Sudarshan Jain, Secretary General, Indian Pharmaceutical Alliance
“Indian pharmaceutical industry has been instrumental in shaping global health outcomes by providing affordable, quality medicines. The industry is now at a pivotal moment, with an aspiration to grow to USD 120 billion by 2030. The policy direction should leverage the industry’s knowledge-driven foundation and the status as a global manufacturing hub. The thrust should be on Quality and Innovation. Given the high risk, lengthy development periods, and low success rates in research, continuous investment is crucial. The 2024-25 budget should introduce policies that provide direct and indirect tax benefits to encourage research and investment in becoming global benchmark in quality.”
Deepak Pahwa, Director, Delair
“The pharmaceutical industry is optimistic about the upcoming budget, especially following the government’s implementation of enhanced quality control measures like Good Manufacturing Practices and revised Schedule M. With the Indian pharma sector making significant strides globally, increased budget allocation can bolster our international standing. We anticipate initiatives incentivising R&D to support the local manufacturing of high-quality pharma products. Additionally, PLI schemes could greatly assist in establishing advanced manufacturing facilities and integrating cutting-edge technologies and machinery. These steps are vital for promoting innovation and sustainable growth within the industry.”
Hitesh Sharma, Partner and Life Sciences Leader – Tax, EY India
The life sciences sector in India has shown remarkable resilience and growth over the past years. As the 2024 financial budget announcement approaches, the sector anticipates further support and reforms to sustain its growth trajectory and enhance its global competitiveness. The following are the key areas where the sector is looking for budgetary interventions:
- R&D incentives: Specific investments to ensure competitiveness for new chemical entities and/ or new biological entities (NBEs) and also explore providing a 200 per cent weighted deduction for companies undertaking such R&D
- Medical devices manufacturing: To encourage innovation and investment in manufacturing, introduce a concessional tax regime and profit-linked incentives for medical device manufacturing
- Customs duty exemptions: The sector expects a continuation or expansion of exemptions on customs duty for the import of pharmaceutical goods and life-saving drugs. The rollback of the health cess on critical medical devices is also sought to alleviate the financial burden on consumers. Lowering customs duty on imported diagnostic equipment and adjusting high GST rates on lab supplies will foster R&D investments.

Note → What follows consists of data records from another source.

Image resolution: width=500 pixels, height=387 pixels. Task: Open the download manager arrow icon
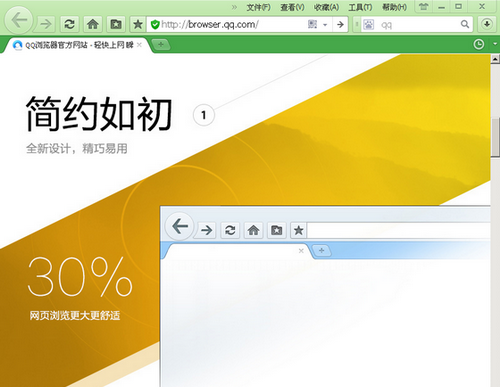click(487, 24)
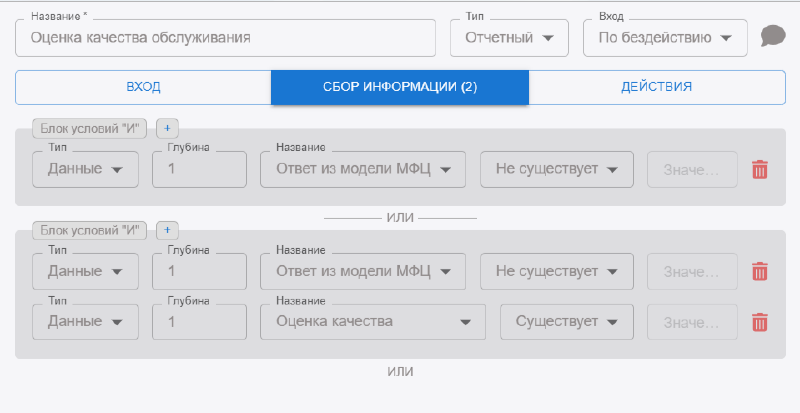Open the 'Оценка качества' name dropdown
Viewport: 800px width, 413px height.
[372, 322]
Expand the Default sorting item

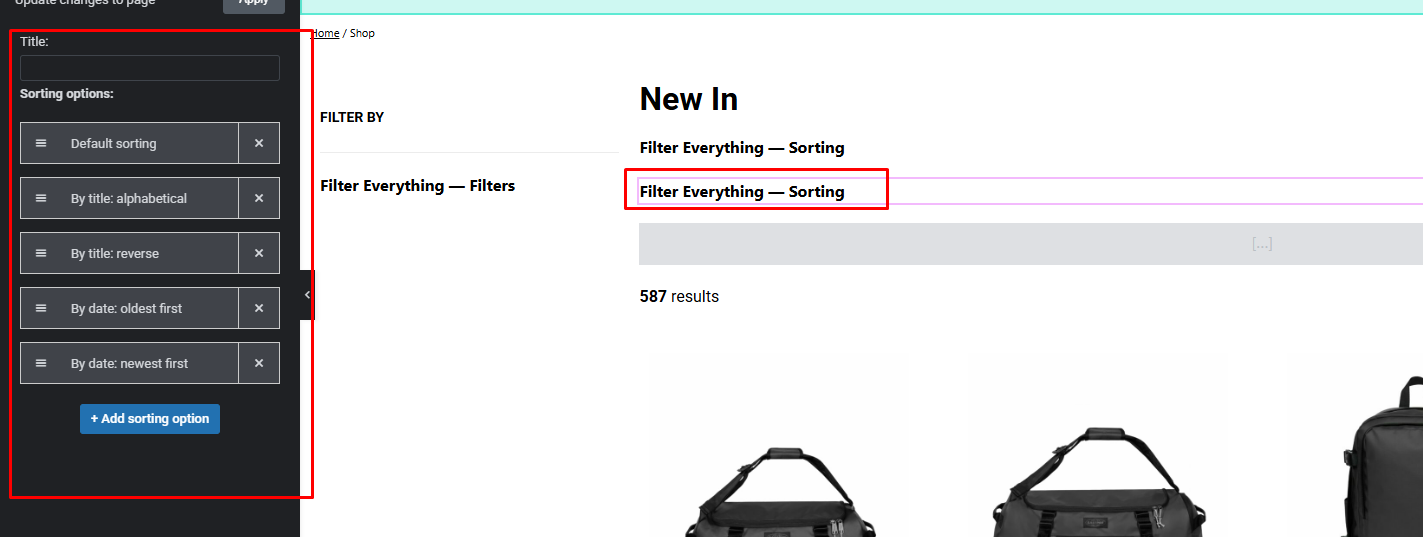[x=129, y=143]
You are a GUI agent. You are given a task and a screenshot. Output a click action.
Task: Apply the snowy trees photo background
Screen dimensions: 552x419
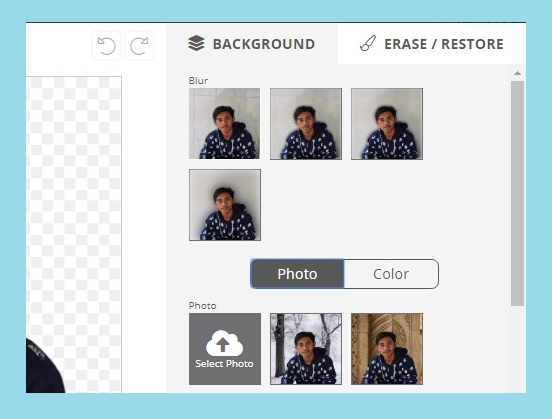[306, 349]
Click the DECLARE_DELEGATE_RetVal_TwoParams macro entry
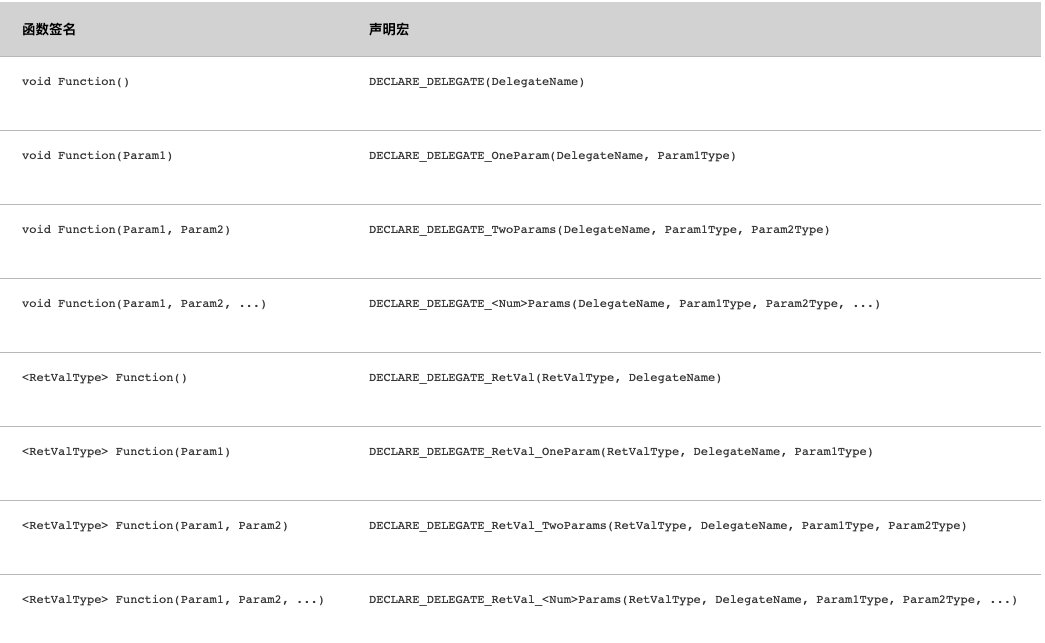Image resolution: width=1045 pixels, height=643 pixels. (668, 525)
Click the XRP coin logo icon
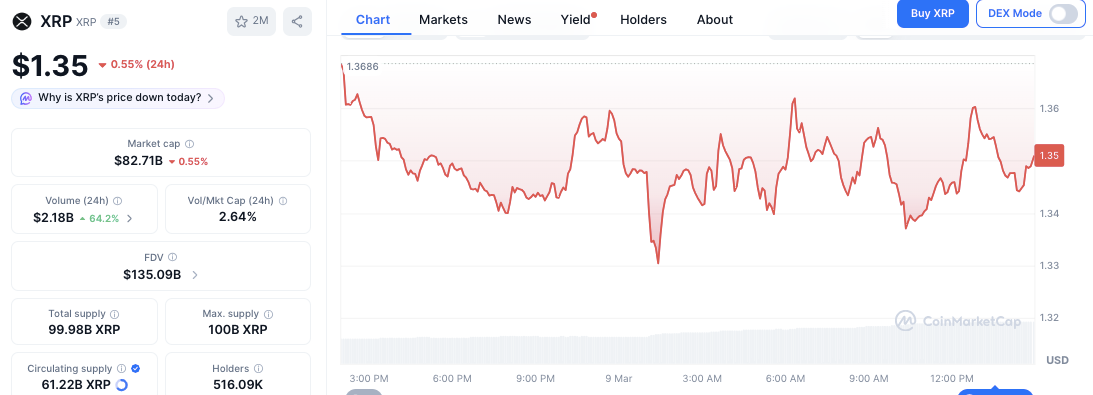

- Healthcare infrastructure: To ensure state-of-the-art infrastructure, introduce PLI for investment in healthcare infrastructure. The government should also aim to ensure the allocation of appropriate funds to this area. Addressing the shortage of healthcare workers through better training and working conditions is also essential.
- Interactions with healthcare professionals (‘HCPs’): There are several regulations which mention interactions of companies with HCPs. Relevant clarifications should ideally be brought to provide a standard policy which can be common practice across the industry and easy to adhere to and monitor.
The life sciences sector remains optimistic that the upcoming budget will address these expectations, further strengthening India’s position as a research and innovation hub and supporting the ‘Atmanirbhar Bharat’ vision, thereby enabling it to touch $ 130 billion in value by the end of 2030 and $ 450 billion market by 2047.